= Source =
_ _ _ _ _

In 1957, Detroit didn’t know tacos. It didn’t know enchiladas. And it certainly didn’t know the flavor of cumin and garlic drifting from a small Mexican storefront on Bagley Street.
But one ambitious young woman was about to change that.
“I was very anxious to start my own restaurant, my own ideas, and to see it prosper,” recalls Concha Azofeifa, the founder of Detroit’s oldest Mexican restaurant, Mexican Village. Her parents had migrated from Monterrey, Mexico, opening La Michoacana, Detroit’s first tortilla factory. Concha took that foundation of hard work and family recipes and poured it into her dream: a 70-seat restaurant that would one day grow to span nearly an entire block and serve hundreds each night.
The beginning was humble. Tortillas and tamales were made by hand. Customers came curious—and walked away hooked. “At that time, Mexican food wasn’t popular,” Concha explains. “A lot of people didn’t even know what it was. No one had ever heard of a fajita. But they got to sample it, and they enjoyed it.”

_ _ _ _ _

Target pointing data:
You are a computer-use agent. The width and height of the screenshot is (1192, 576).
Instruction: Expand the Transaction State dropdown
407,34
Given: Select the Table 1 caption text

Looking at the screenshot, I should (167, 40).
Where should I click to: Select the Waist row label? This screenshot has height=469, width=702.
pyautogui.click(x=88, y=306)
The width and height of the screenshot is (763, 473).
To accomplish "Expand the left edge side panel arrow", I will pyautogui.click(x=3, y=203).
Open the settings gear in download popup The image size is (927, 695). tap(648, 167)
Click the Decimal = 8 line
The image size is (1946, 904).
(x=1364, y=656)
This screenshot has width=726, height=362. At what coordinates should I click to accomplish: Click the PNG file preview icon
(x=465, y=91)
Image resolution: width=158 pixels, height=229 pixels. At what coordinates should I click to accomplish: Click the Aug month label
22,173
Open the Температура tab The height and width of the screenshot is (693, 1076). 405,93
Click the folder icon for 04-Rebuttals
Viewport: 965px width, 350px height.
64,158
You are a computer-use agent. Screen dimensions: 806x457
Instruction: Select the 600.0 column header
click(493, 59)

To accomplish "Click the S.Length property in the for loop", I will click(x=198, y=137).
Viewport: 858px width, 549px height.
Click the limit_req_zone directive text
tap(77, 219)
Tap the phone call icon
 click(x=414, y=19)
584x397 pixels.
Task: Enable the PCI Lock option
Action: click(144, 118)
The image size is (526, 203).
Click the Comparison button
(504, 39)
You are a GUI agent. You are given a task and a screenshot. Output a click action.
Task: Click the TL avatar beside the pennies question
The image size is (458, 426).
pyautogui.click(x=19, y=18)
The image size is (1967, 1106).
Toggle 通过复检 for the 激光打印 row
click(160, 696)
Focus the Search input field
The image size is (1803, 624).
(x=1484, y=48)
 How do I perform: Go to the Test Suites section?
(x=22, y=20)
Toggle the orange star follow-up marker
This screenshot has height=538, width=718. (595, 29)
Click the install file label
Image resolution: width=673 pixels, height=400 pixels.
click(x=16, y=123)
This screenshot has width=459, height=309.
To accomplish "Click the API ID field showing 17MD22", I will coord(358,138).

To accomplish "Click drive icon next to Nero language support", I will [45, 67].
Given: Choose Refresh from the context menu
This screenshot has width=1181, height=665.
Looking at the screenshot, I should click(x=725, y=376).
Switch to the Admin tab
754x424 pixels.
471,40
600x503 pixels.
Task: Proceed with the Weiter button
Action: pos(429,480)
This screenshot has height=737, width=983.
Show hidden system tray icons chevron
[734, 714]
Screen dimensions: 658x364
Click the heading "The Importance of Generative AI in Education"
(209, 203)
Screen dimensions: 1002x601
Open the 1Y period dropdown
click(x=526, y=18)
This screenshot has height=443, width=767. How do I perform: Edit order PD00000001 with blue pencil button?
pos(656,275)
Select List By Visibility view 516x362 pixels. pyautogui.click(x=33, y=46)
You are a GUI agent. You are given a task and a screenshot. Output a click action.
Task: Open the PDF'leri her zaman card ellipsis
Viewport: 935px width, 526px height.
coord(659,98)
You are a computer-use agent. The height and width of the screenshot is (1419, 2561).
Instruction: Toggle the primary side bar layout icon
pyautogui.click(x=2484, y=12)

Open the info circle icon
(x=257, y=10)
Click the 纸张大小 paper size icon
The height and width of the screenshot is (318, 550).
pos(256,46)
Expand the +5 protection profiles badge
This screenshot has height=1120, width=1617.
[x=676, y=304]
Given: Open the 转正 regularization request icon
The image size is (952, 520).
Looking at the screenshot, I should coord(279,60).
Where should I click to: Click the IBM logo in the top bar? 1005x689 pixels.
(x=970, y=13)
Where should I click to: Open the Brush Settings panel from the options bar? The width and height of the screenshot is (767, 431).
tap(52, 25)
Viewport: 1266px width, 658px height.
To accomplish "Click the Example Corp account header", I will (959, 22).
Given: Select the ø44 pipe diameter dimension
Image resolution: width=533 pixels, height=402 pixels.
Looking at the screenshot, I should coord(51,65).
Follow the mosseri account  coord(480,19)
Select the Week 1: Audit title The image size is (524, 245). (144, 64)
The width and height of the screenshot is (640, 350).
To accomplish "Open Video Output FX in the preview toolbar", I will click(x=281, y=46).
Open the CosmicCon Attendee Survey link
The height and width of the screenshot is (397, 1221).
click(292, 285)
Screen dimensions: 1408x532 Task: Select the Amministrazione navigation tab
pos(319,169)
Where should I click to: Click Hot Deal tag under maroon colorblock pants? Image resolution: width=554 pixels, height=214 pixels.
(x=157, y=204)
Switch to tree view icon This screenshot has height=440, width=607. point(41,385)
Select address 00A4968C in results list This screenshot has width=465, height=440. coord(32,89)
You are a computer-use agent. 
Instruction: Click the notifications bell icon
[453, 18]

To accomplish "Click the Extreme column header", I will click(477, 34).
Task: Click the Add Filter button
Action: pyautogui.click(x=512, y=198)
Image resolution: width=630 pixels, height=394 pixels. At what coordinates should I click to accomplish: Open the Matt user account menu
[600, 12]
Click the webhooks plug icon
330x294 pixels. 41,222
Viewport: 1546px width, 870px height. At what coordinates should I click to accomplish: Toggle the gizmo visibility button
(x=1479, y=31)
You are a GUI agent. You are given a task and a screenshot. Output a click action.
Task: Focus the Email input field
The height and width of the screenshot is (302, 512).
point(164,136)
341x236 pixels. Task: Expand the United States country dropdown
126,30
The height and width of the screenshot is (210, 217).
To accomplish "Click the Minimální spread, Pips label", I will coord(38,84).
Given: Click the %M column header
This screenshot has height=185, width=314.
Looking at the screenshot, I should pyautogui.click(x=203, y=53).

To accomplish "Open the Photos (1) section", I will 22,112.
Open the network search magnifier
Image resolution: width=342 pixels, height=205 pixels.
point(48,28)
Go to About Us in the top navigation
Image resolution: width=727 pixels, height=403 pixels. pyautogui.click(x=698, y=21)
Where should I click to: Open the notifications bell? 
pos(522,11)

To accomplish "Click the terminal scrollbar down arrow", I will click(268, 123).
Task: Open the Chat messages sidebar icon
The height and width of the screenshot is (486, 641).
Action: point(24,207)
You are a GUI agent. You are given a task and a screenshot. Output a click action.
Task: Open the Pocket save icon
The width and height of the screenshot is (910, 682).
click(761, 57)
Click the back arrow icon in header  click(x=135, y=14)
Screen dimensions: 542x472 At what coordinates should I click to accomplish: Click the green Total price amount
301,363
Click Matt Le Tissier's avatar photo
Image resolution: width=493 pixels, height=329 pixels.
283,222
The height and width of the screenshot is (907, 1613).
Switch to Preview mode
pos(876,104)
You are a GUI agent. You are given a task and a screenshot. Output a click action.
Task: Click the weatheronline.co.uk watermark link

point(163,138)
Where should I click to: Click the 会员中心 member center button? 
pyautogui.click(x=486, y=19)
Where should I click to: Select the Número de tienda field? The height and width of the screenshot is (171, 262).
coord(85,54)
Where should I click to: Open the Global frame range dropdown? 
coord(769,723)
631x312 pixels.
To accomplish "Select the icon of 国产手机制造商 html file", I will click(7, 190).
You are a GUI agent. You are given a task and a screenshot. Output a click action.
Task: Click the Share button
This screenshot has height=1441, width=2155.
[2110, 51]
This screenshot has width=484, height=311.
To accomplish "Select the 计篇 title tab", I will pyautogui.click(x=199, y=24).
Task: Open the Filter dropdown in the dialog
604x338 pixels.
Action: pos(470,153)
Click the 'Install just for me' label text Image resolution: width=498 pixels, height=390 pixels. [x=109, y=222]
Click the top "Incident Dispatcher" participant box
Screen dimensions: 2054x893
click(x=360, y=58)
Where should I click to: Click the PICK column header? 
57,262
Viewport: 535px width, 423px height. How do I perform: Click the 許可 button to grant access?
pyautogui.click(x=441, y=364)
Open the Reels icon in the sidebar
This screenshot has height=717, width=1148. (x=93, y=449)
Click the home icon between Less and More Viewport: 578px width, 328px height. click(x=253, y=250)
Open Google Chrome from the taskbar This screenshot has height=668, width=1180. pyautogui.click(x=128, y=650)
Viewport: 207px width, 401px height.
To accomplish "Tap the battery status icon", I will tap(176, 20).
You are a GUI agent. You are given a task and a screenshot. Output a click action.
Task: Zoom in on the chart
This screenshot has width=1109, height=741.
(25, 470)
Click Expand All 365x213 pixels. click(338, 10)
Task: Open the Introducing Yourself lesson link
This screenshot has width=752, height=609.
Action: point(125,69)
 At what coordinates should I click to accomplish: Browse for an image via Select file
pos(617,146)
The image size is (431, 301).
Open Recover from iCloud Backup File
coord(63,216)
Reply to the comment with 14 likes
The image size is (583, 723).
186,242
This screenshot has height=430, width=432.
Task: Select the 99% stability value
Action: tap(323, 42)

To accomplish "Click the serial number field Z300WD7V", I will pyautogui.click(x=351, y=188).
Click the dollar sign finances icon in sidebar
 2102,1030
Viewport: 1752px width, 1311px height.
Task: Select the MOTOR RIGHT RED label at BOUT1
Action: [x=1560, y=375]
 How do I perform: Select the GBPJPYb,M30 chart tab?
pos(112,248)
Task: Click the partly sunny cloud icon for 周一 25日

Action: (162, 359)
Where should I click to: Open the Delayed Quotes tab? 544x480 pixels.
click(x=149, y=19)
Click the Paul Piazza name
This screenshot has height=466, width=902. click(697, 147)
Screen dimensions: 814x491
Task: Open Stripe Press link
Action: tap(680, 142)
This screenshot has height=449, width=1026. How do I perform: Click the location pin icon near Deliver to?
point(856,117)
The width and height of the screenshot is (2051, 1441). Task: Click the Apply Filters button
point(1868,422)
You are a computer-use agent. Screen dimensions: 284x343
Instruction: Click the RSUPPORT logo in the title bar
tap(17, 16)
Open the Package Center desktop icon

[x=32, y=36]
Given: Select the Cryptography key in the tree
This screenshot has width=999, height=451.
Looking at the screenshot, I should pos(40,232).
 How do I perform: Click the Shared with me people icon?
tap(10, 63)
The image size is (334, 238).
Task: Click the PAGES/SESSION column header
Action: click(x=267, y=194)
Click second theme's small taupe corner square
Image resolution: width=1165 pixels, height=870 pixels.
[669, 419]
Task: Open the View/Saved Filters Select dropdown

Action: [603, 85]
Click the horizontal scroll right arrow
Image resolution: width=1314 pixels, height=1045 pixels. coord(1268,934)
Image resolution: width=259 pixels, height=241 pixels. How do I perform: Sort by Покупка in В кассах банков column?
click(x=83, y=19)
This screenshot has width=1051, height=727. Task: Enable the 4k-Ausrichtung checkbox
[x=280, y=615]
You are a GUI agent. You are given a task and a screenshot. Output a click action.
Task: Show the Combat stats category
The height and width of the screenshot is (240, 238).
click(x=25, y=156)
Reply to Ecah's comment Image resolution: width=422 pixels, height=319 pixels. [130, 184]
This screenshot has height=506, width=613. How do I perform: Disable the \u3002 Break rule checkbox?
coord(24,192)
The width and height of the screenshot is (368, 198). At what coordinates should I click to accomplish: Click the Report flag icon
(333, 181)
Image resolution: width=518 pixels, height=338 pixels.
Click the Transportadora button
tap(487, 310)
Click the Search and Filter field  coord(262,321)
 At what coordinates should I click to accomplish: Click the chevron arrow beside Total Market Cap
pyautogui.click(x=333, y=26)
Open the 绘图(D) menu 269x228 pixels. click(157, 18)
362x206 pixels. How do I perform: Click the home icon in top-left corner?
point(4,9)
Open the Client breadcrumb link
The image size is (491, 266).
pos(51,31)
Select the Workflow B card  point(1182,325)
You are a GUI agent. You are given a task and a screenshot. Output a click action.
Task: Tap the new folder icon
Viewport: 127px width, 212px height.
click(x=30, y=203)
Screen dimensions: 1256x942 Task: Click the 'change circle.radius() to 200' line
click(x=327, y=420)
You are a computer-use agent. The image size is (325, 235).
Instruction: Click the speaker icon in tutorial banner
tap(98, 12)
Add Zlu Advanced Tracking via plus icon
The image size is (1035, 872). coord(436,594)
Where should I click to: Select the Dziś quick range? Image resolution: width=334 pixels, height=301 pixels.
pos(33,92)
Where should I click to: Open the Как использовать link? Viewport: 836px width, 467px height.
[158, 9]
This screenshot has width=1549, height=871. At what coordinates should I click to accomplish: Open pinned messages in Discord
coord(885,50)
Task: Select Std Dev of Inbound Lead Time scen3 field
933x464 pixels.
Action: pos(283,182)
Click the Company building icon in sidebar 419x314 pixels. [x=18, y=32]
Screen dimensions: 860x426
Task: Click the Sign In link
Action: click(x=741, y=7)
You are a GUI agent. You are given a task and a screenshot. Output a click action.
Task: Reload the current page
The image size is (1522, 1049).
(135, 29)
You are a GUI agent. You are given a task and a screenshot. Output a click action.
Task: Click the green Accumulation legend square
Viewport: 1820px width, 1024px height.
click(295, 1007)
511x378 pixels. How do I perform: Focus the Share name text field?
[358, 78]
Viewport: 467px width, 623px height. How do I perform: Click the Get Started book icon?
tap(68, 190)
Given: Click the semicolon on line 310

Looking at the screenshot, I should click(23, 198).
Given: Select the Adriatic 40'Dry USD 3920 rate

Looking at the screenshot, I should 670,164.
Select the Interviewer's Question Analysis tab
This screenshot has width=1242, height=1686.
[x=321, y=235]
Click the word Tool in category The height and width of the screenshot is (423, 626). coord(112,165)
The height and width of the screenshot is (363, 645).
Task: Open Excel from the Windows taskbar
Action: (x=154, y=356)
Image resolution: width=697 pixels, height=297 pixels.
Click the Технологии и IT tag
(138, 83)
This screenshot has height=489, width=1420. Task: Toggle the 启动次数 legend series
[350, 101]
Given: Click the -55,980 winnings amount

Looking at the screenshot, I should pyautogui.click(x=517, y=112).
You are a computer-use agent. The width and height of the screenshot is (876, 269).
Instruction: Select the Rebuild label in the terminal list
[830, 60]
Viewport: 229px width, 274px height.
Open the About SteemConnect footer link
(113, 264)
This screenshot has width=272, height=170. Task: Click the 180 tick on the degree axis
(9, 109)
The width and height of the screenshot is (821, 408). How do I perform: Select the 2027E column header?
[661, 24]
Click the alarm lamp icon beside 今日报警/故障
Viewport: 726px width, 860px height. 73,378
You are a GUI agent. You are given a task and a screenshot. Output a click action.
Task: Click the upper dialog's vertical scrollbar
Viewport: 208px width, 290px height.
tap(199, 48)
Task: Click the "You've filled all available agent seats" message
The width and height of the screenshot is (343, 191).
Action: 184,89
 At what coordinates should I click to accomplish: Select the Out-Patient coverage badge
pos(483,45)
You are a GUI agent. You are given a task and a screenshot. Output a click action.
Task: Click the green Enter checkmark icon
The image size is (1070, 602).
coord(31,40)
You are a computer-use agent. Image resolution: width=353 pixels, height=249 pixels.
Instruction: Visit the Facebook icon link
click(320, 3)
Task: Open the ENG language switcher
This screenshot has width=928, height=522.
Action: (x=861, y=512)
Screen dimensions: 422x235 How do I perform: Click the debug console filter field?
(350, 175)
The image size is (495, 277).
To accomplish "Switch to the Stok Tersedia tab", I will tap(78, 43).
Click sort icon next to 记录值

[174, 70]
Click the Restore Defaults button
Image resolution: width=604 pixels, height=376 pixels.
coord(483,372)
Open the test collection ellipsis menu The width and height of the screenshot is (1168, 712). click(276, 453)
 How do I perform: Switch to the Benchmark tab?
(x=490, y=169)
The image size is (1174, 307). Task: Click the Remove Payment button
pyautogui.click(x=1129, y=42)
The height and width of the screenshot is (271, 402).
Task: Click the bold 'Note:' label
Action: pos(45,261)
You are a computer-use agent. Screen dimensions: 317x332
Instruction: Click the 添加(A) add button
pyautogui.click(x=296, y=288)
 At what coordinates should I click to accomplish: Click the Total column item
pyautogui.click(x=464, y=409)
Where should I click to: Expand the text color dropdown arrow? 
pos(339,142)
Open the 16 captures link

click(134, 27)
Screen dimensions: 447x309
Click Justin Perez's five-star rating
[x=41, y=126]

_ _ _ _ _

= Work to complete =
1. Extract the lines of the listing verbatim, starting at its first line and ending at the line that contains "pyautogui.click(x=88, y=306)", with both of those lines included.
2. Extend the Mexican Village account from the point where it stops.
The listing and the Mexican Village account are independent materials.

= Responses per task =
1.
You are a computer-use agent. The width and height of the screenshot is (1192, 576).
Instruction: Expand the Transaction State dropdown
407,34
Given: Select the Table 1 caption text

Looking at the screenshot, I should (167, 40).
Where should I click to: Select the Waist row label? This screenshot has height=469, width=702.
pyautogui.click(x=88, y=306)

2.
As the years went on, Mexican Village became part of Detroit’s fabric. Police officers dropped in for coffee. Mayor Coleman Young dined there. Tigers and Pistons players came through. Couples returned decades later to sit at the same table where they once got engaged. “The reason we’ve been successful is because we’ve remained consistent with our product and authentic with our flavors,” Concha says.
Today, metro Detroit has dozens of Mexican restaurants, but the Azofeifa family still hears from longtime patrons who say their very first taco, even their very first taste of salsa, was at Mexican Village.
Ask Concha to name one dish that defines Mexican Village, and she smiles: the Village Combination Plate. Corn and flour tacos, an enchilada, a tostada, and flautas—the sampler that taught Detroit to love Mexican food. And the aromas? They still stop people in their tracks. “When they’re cooking the beef, you can smell the cumin, the onion, the garlic—even from the parking lot,” she says.
At nearly 91, Concha looks back with gratitude. “I will never forget my small beginnings, and how God blessed us with very good employees—" (she makes a point to mention Severo, who’s been with Mexican Village for more than fifty years) "—and great customers that keep coming after so many years.”
What fills her with the most pride? The answer is simple. “To see a full restaurant. And the people going out happy.”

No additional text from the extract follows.